» RECORD EXTRACTS:
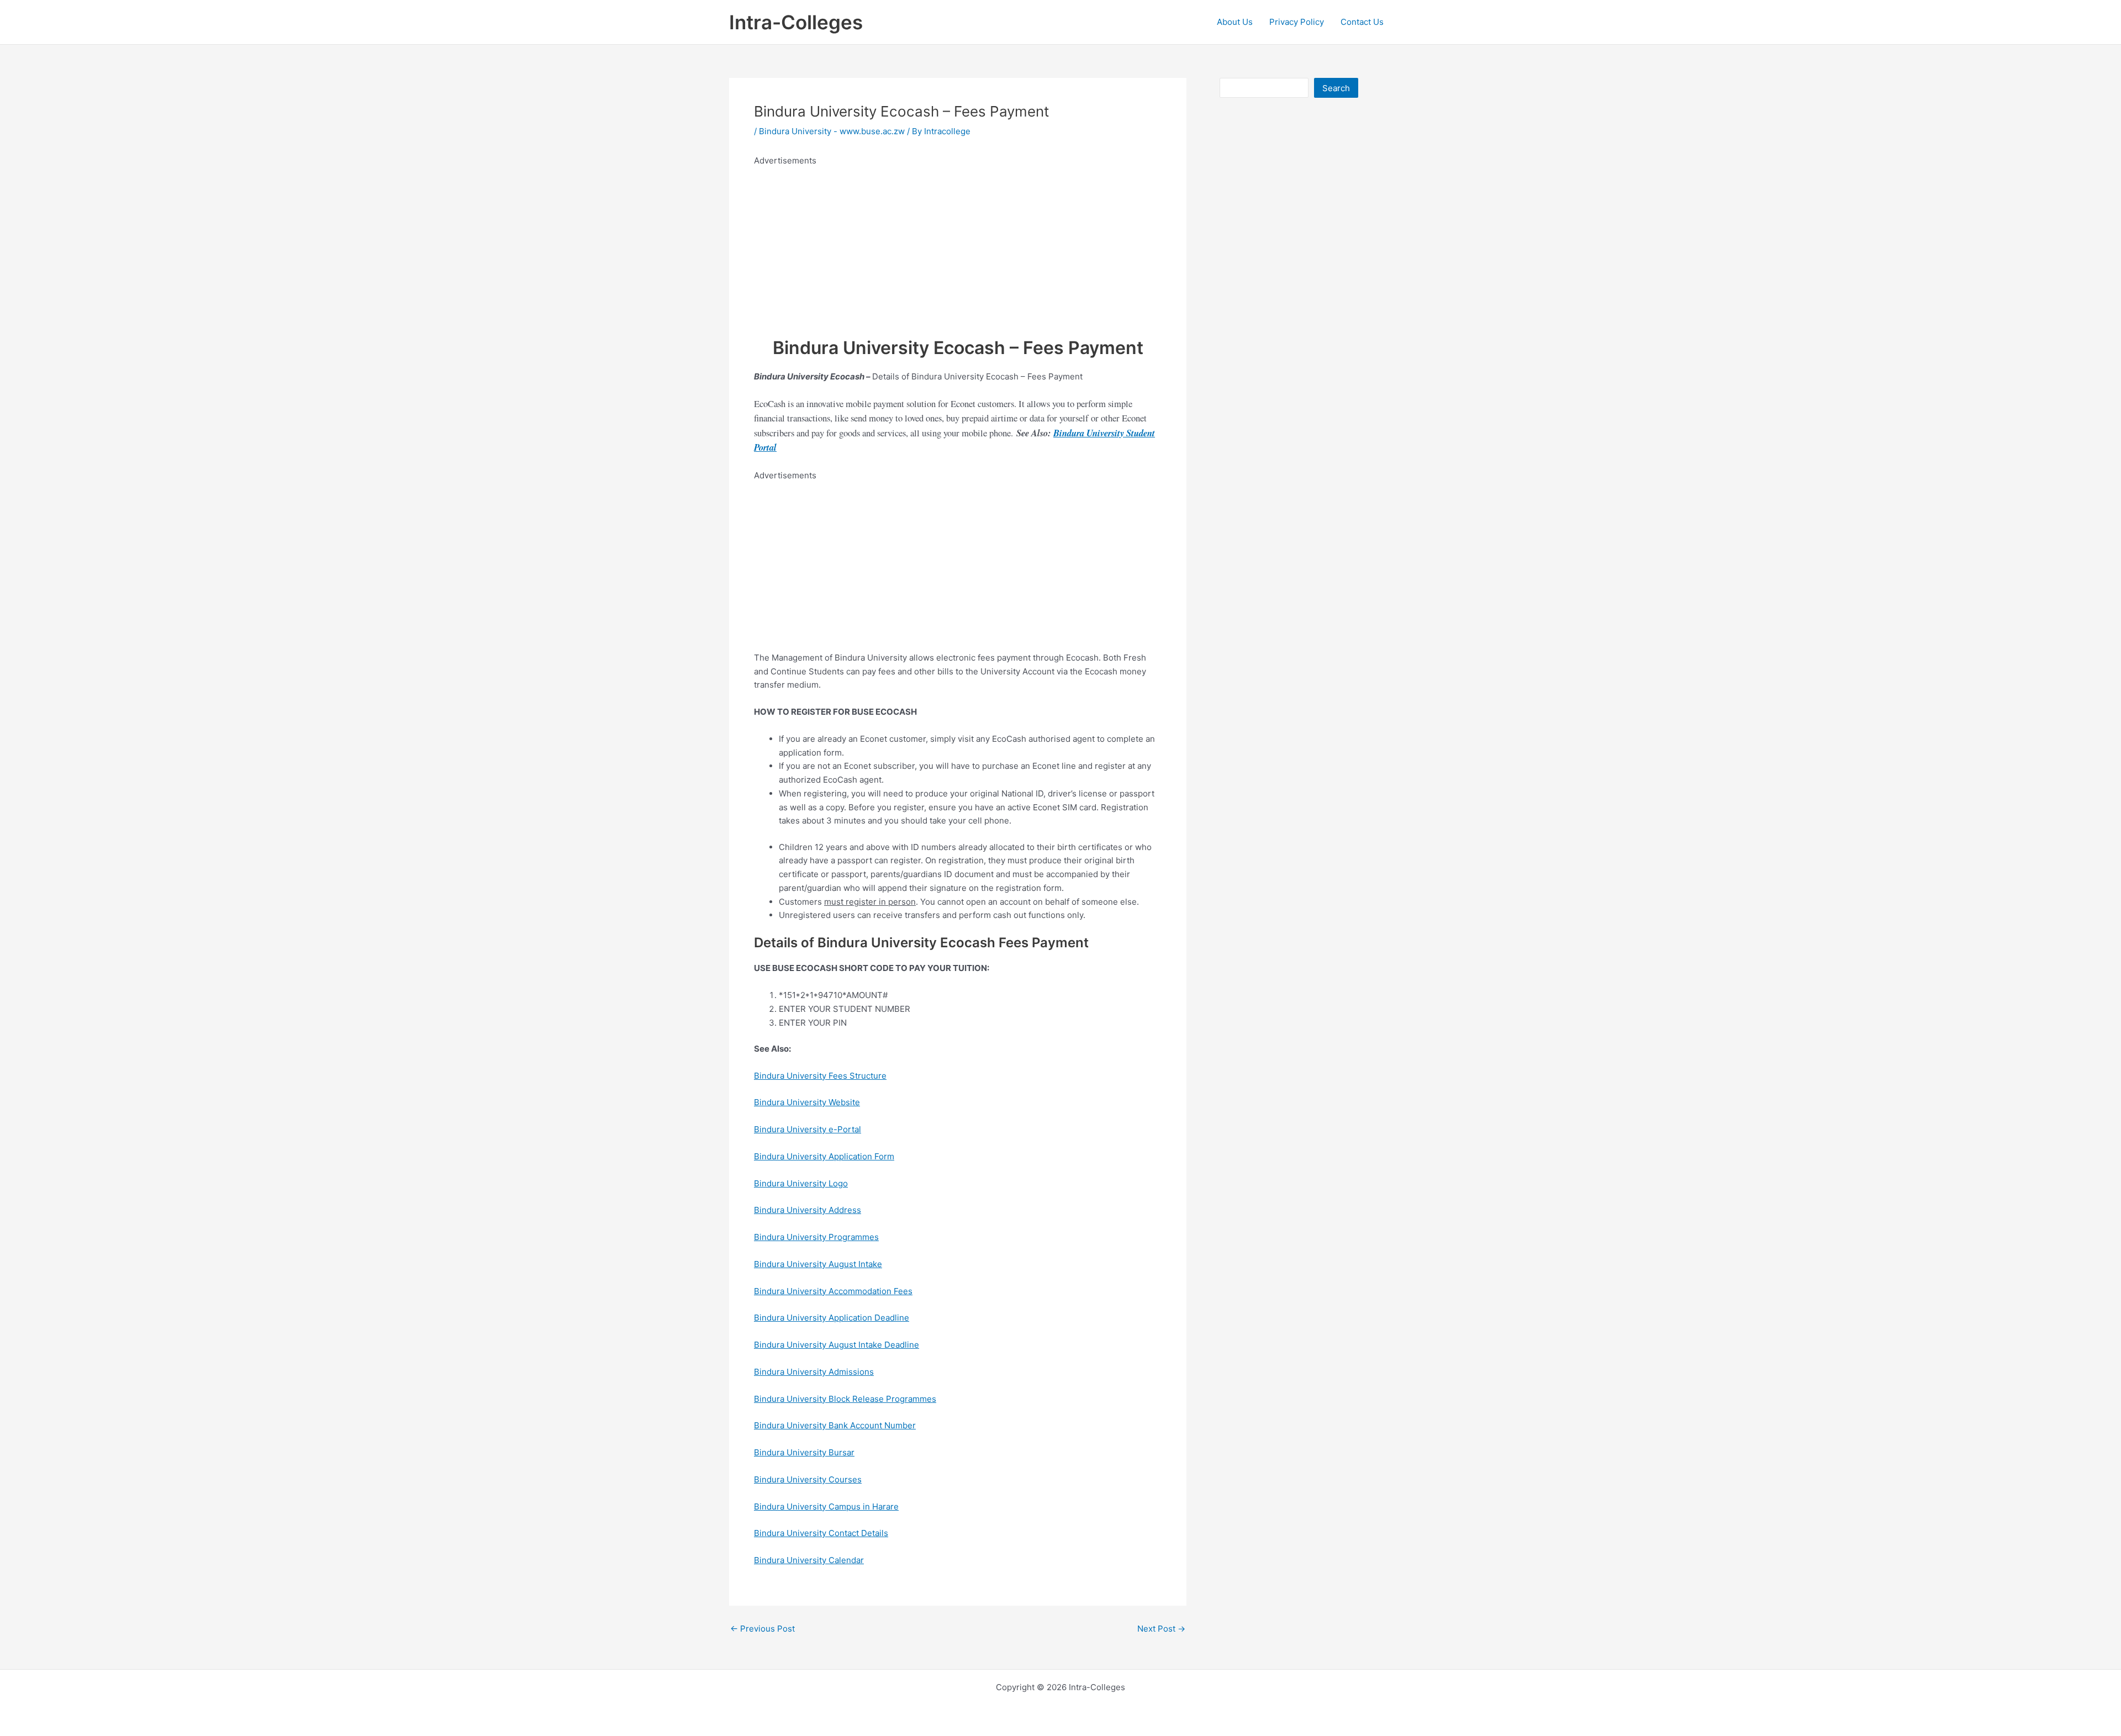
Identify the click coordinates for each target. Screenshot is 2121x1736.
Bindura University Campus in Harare (826, 1506)
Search (1336, 88)
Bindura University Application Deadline (831, 1317)
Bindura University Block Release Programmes (845, 1399)
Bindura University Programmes (816, 1237)
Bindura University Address (807, 1210)
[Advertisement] (958, 245)
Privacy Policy (1296, 22)
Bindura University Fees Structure (820, 1075)
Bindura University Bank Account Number (835, 1425)
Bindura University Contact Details (821, 1533)
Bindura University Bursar (804, 1452)
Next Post (1161, 1628)
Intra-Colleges (796, 22)
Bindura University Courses (808, 1479)
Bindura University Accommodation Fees (833, 1291)
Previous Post (762, 1628)
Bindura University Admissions (814, 1371)
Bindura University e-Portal (807, 1129)
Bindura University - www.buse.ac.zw (832, 131)
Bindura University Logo (801, 1183)
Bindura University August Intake (818, 1264)
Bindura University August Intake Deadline (836, 1344)
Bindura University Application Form (824, 1156)
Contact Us (1362, 22)
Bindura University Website (807, 1102)
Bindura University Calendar (809, 1560)
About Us (1235, 22)
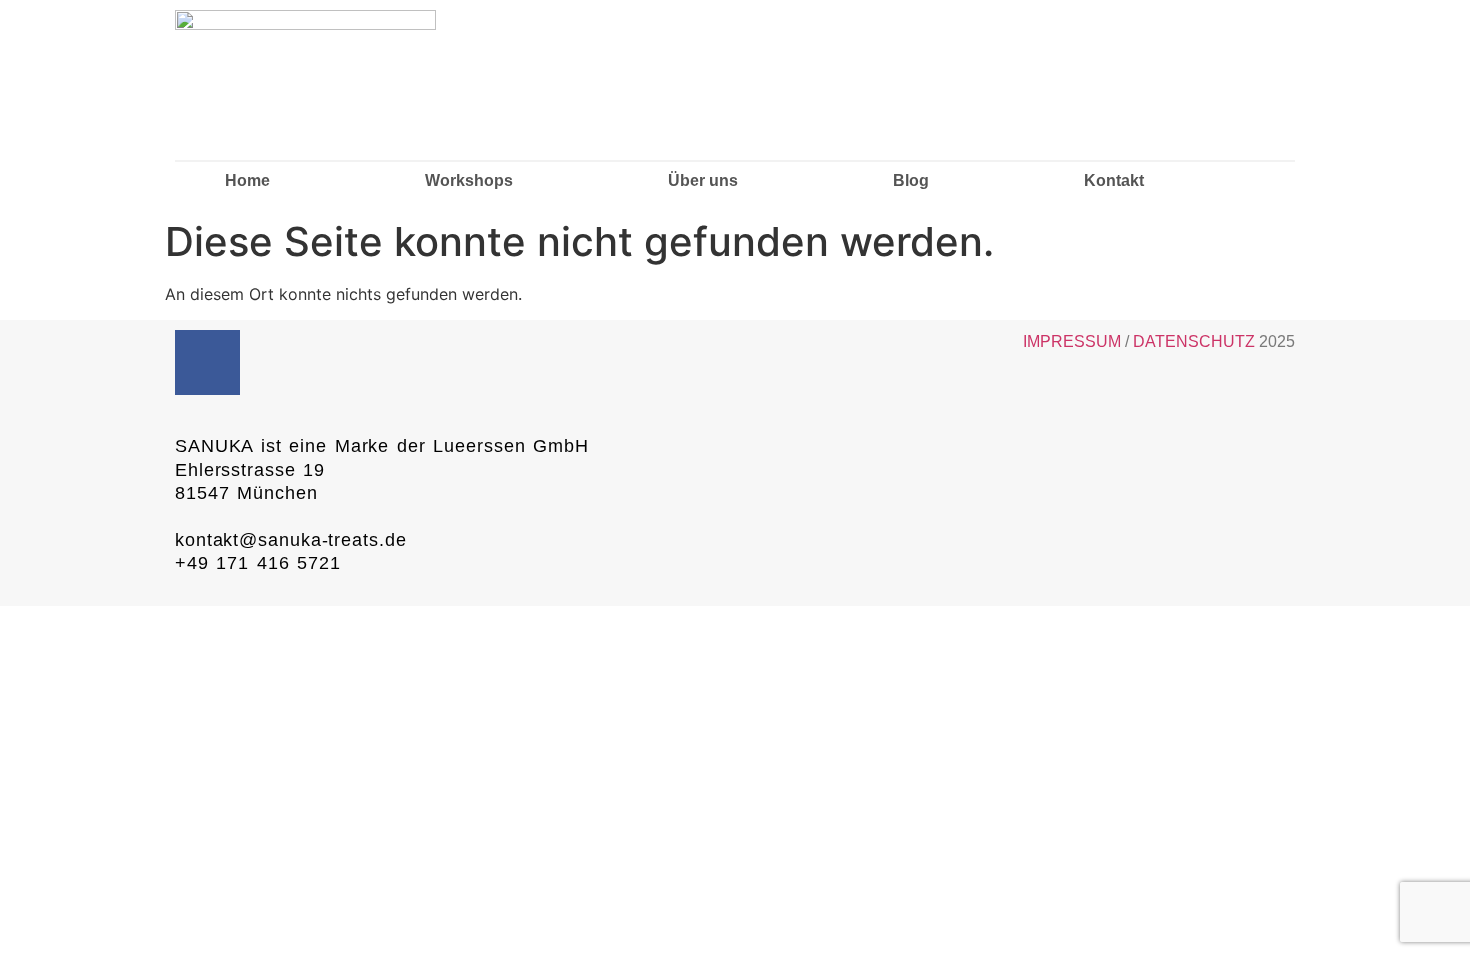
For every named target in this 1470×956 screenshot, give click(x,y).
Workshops (469, 180)
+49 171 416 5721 (258, 563)
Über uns (703, 180)
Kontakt (1114, 180)
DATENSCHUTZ (1196, 341)
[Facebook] (207, 362)
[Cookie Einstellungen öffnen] (44, 930)
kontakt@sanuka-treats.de (291, 540)
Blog (911, 180)
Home (247, 180)
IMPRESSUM (1072, 341)
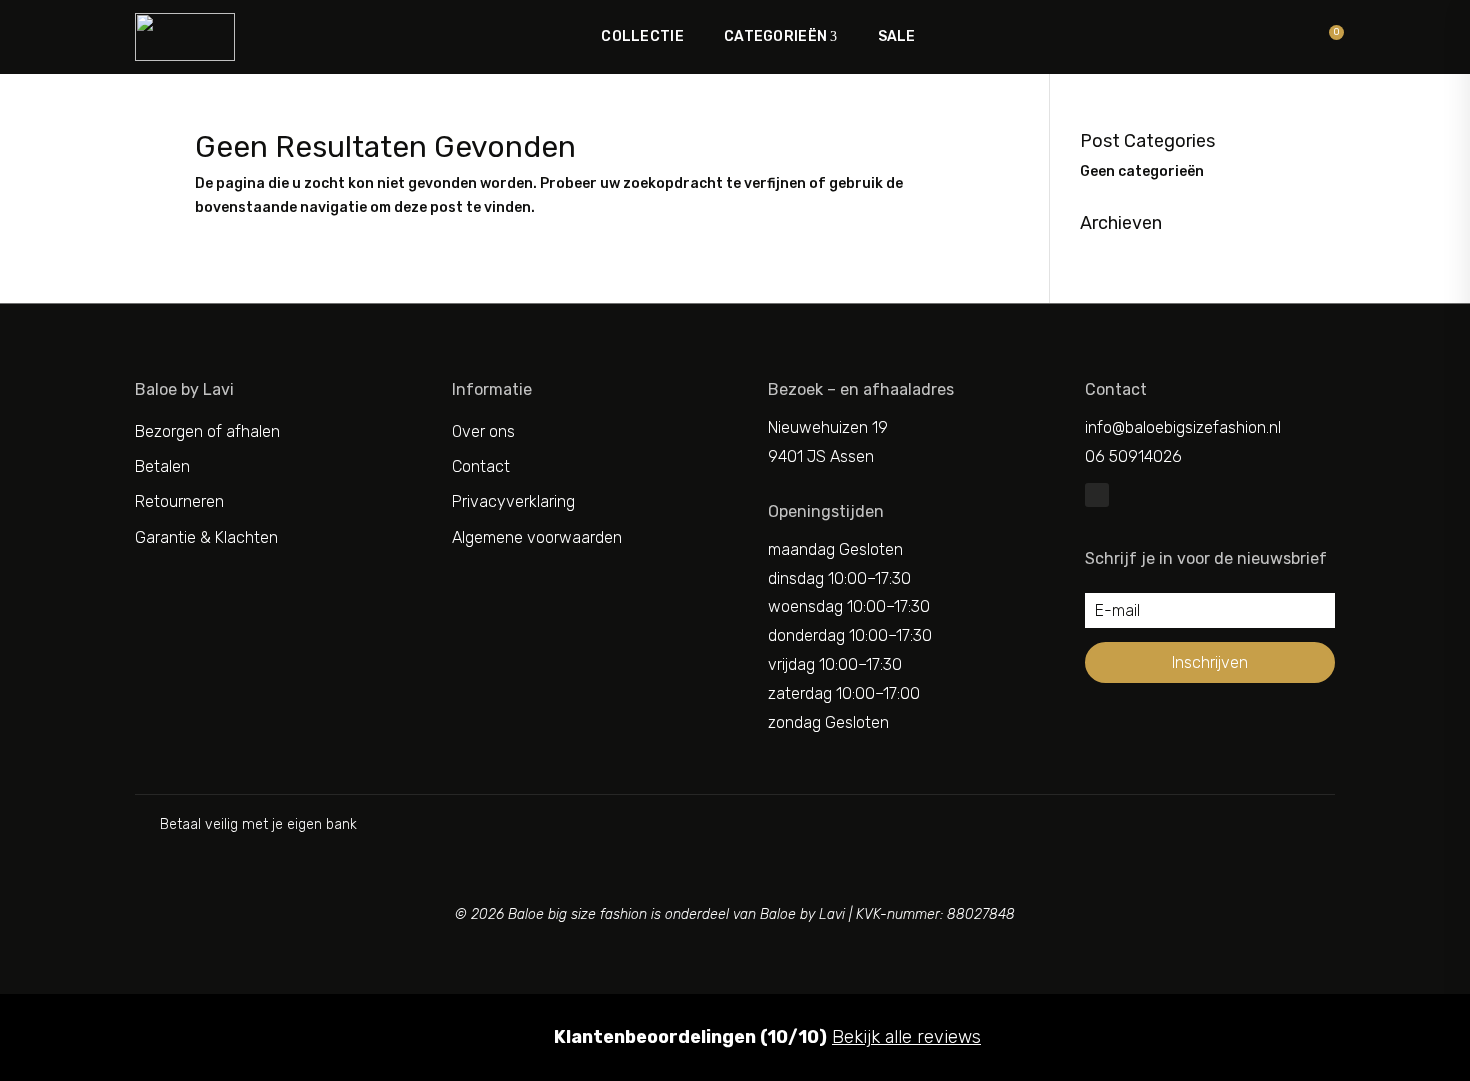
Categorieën (775, 36)
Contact (481, 466)
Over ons (483, 431)
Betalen (162, 466)
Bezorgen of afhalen (207, 431)
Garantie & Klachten (206, 537)
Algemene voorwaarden (537, 537)
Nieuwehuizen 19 (828, 427)
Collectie (642, 36)
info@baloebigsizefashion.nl (1183, 427)
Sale (897, 36)
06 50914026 (1133, 456)
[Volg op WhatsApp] (1097, 495)
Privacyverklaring (513, 501)
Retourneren (179, 501)
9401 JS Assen (821, 456)
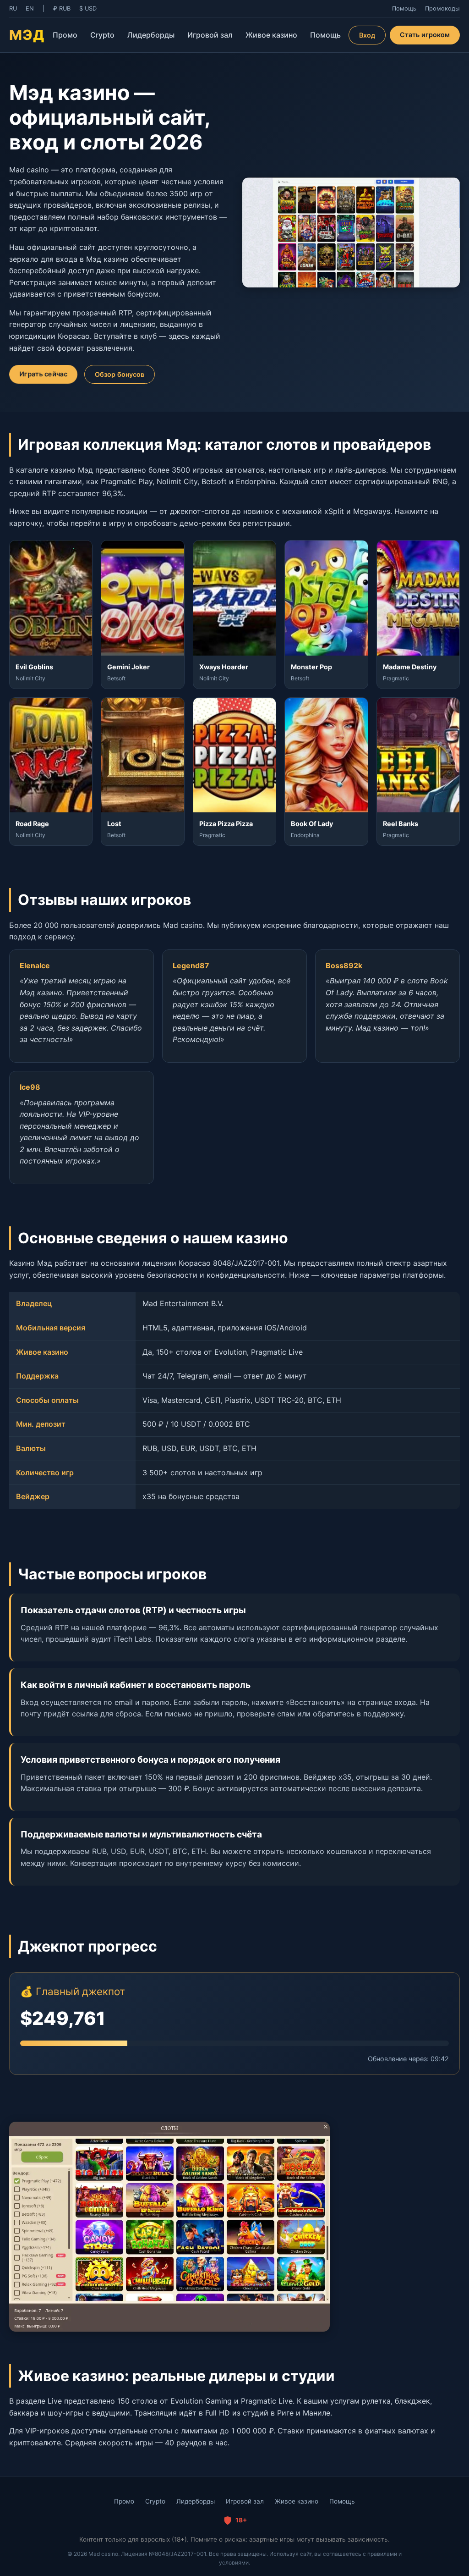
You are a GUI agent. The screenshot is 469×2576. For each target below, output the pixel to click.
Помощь (325, 34)
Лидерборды (151, 34)
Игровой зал (210, 34)
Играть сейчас (43, 374)
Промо (65, 34)
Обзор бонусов (119, 374)
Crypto (102, 34)
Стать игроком (425, 35)
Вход (367, 35)
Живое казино (271, 34)
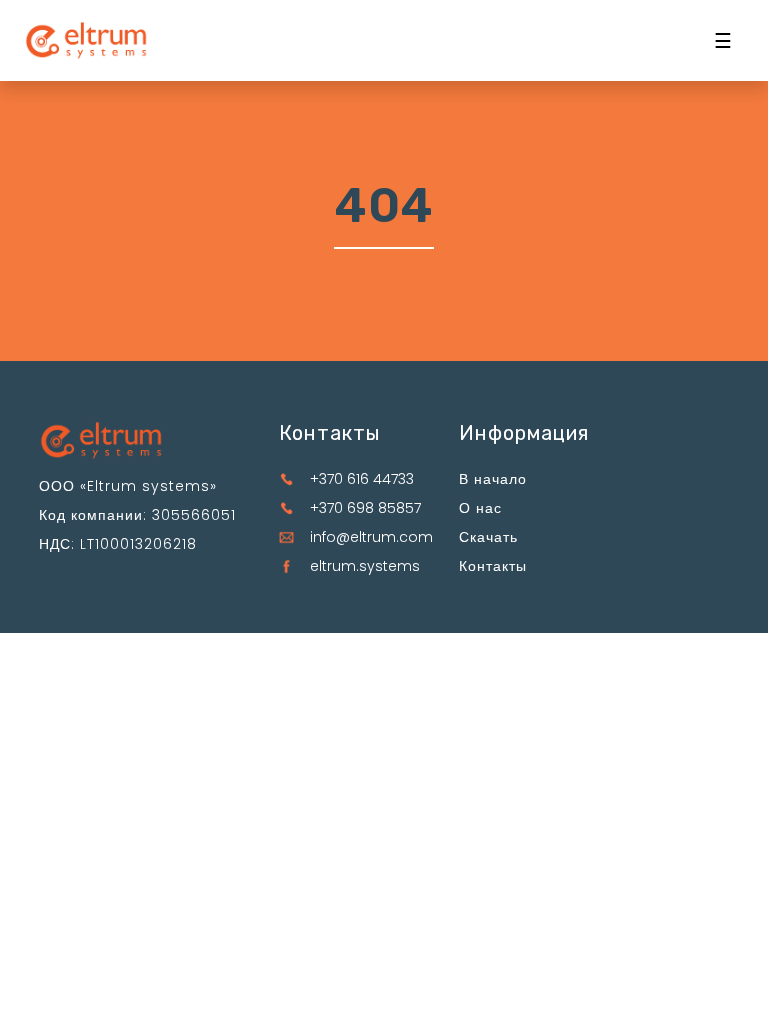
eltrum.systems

» WHAT NEEDS TO BE DONE:
Your response must restate every record above exactly, with each picture omitted.

» OUTPUT FOR THIS TASK:
Identify the click coordinates for each target. Screenshot is 2121x1736.
Bindura University Campus in Harare (826, 1506)
Search (1336, 88)
Bindura University Application Deadline (831, 1317)
Bindura University Block Release Programmes (845, 1399)
Bindura University Programmes (816, 1237)
Bindura University Address (807, 1210)
[Advertisement] (958, 245)
Privacy Policy (1296, 22)
Bindura University Fees Structure (820, 1075)
Bindura University Bank Account Number (835, 1425)
Bindura University Contact Details (821, 1533)
Bindura University Bursar (804, 1452)
Next Post (1161, 1628)
Intra-Colleges (796, 22)
Bindura University Courses (808, 1479)
Bindura University Accommodation Fees (833, 1291)
Previous Post (762, 1628)
Bindura University Admissions (814, 1371)
Bindura University e-Portal (807, 1129)
Bindura University - www.buse.ac.zw (832, 131)
Bindura University Logo (801, 1183)
Bindura University August Intake (818, 1264)
Bindura University August Intake Deadline (836, 1344)
Bindura University Application Form (824, 1156)
Contact Us (1362, 22)
Bindura University Website (807, 1102)
Bindura University Calendar (809, 1560)
About Us (1235, 22)
For every named target in this 1470×956 screenshot, give click(x,y).
Workshops (469, 180)
+49 171 416 5721 (258, 563)
Über uns (703, 180)
Kontakt (1114, 180)
DATENSCHUTZ (1196, 341)
[Facebook] (207, 362)
[Cookie Einstellungen öffnen] (44, 930)
kontakt@sanuka-treats.de (291, 540)
Blog (911, 180)
Home (247, 180)
IMPRESSUM (1072, 341)
Categorieën (775, 36)
Contact (481, 466)
Over ons (483, 431)
Betalen (162, 466)
Bezorgen of afhalen (207, 431)
Garantie & Klachten (206, 537)
Algemene voorwaarden (537, 537)
Nieuwehuizen 19 (828, 427)
Collectie (642, 36)
info@baloebigsizefashion.nl (1183, 427)
Sale (897, 36)
06 50914026 (1133, 456)
[Volg op WhatsApp] (1097, 495)
Privacyverklaring (513, 501)
Retourneren (179, 501)
9401 JS Assen (821, 456)
You are a GUI agent. The screenshot is 469×2576. For each target below, output the pixel to click.
Помощь (325, 34)
Лидерборды (151, 34)
Игровой зал (210, 34)
Играть сейчас (43, 374)
Промо (65, 34)
Обзор бонусов (119, 374)
Crypto (102, 34)
Стать игроком (425, 35)
Вход (367, 35)
Живое казино (271, 34)
eltrum.systems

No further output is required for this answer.